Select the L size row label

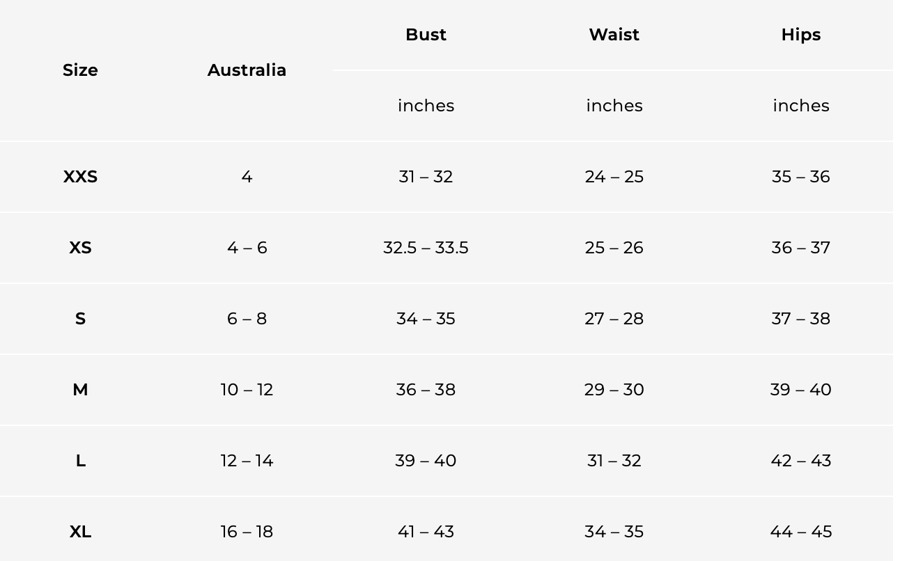pos(80,461)
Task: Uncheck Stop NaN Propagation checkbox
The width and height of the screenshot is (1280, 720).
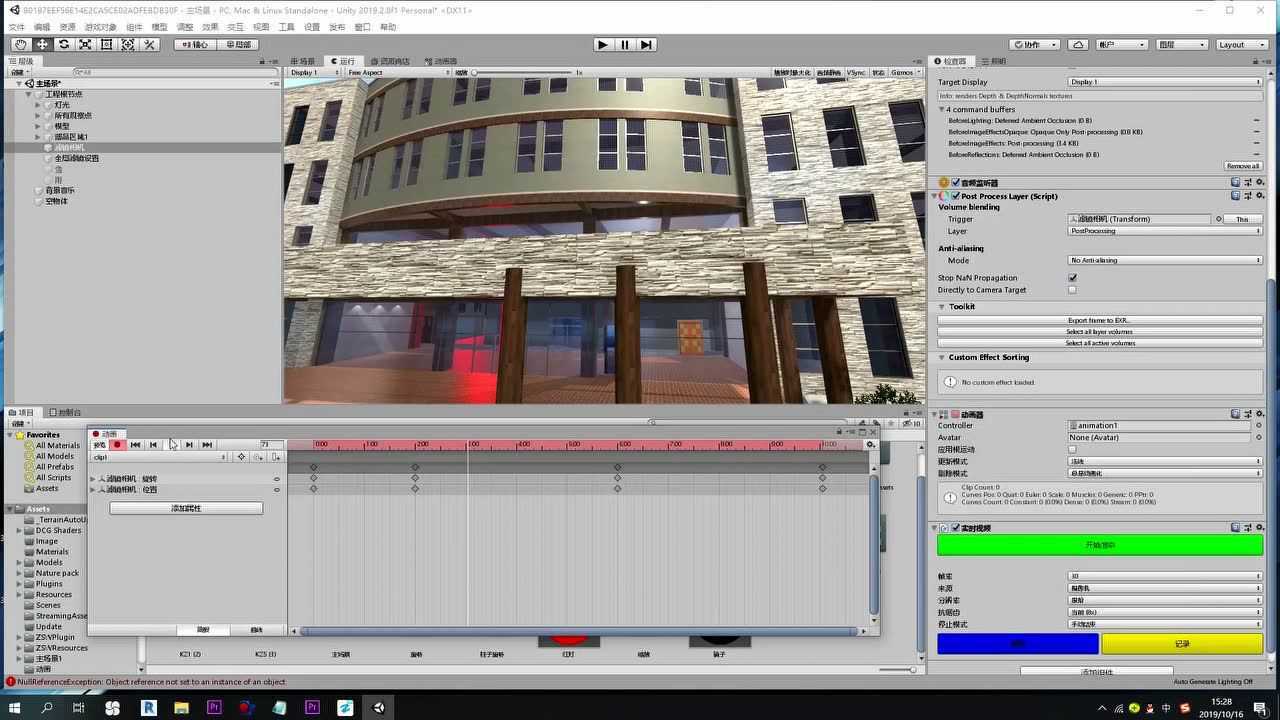Action: point(1072,278)
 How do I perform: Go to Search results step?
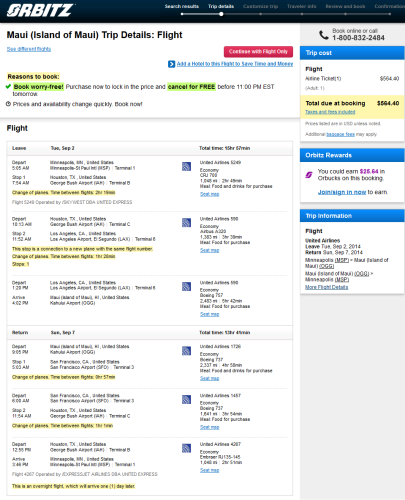point(182,7)
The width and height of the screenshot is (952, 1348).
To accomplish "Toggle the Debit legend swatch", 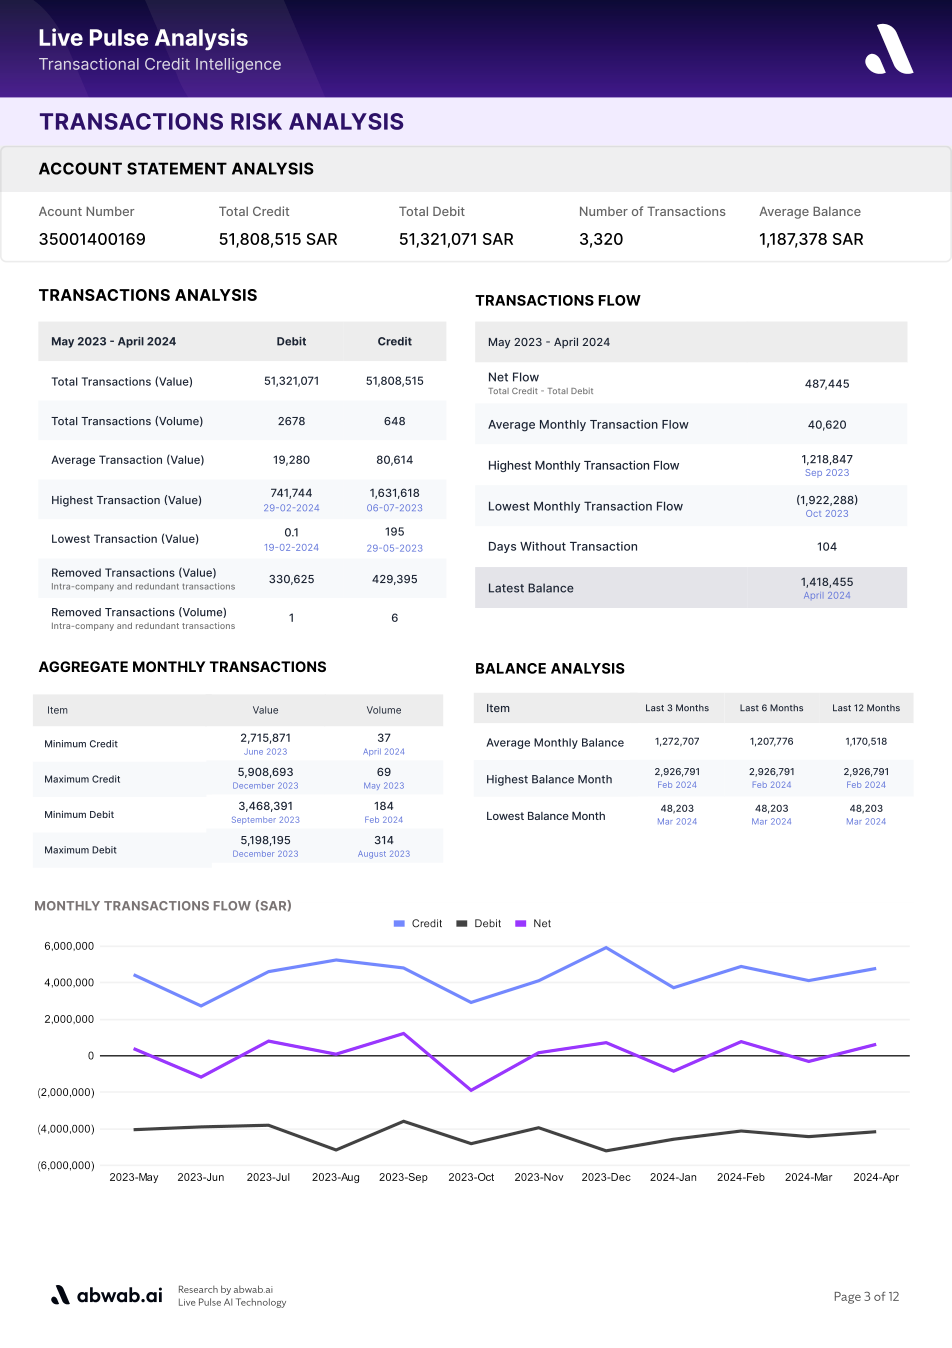I will tap(462, 924).
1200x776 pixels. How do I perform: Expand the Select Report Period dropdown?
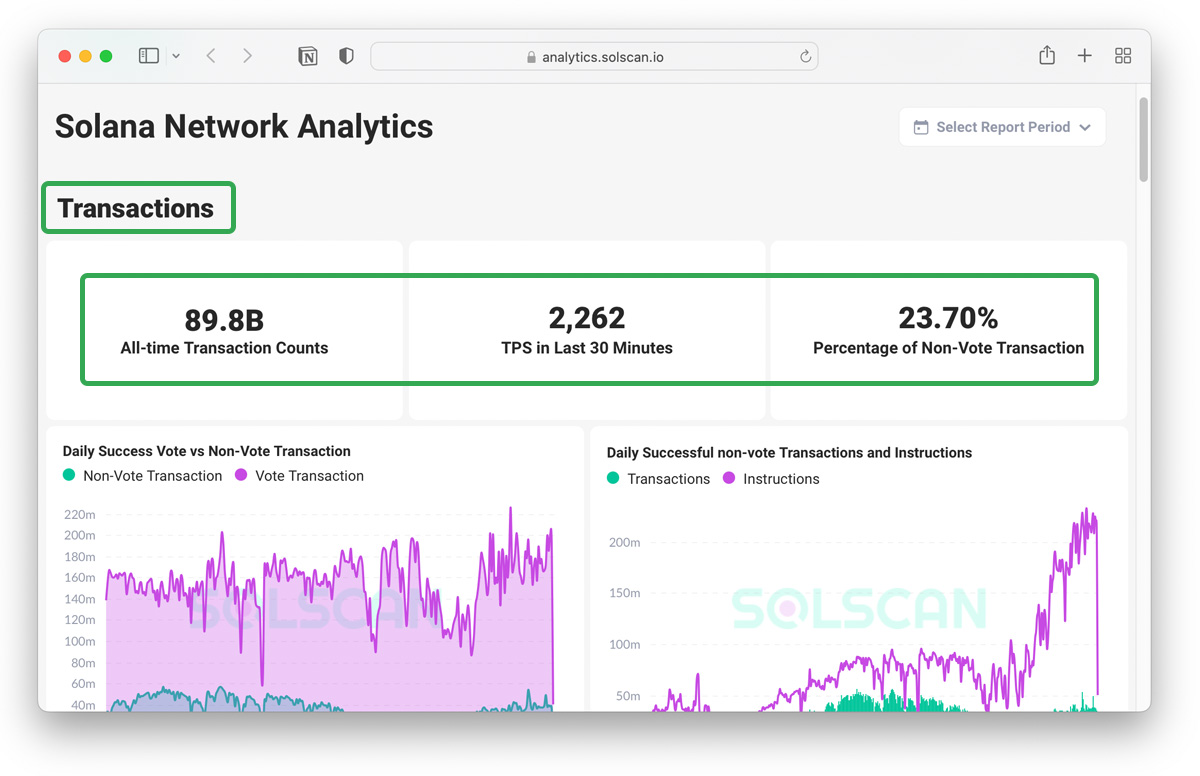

TASK REQUIREMENTS:
With pictures excluded, reproduce exactly the lines above from the one containing "Task: Uncheck Stop NaN Propagation checkbox" down to the one containing "The width and height of the screenshot is (952, 1348).", those two included.

SOLUTION TO THIS TASK:
Task: Uncheck Stop NaN Propagation checkbox
The width and height of the screenshot is (1280, 720).
Action: point(1072,278)
 How do I perform: Go to Search results step?
point(182,7)
The width and height of the screenshot is (952, 1348).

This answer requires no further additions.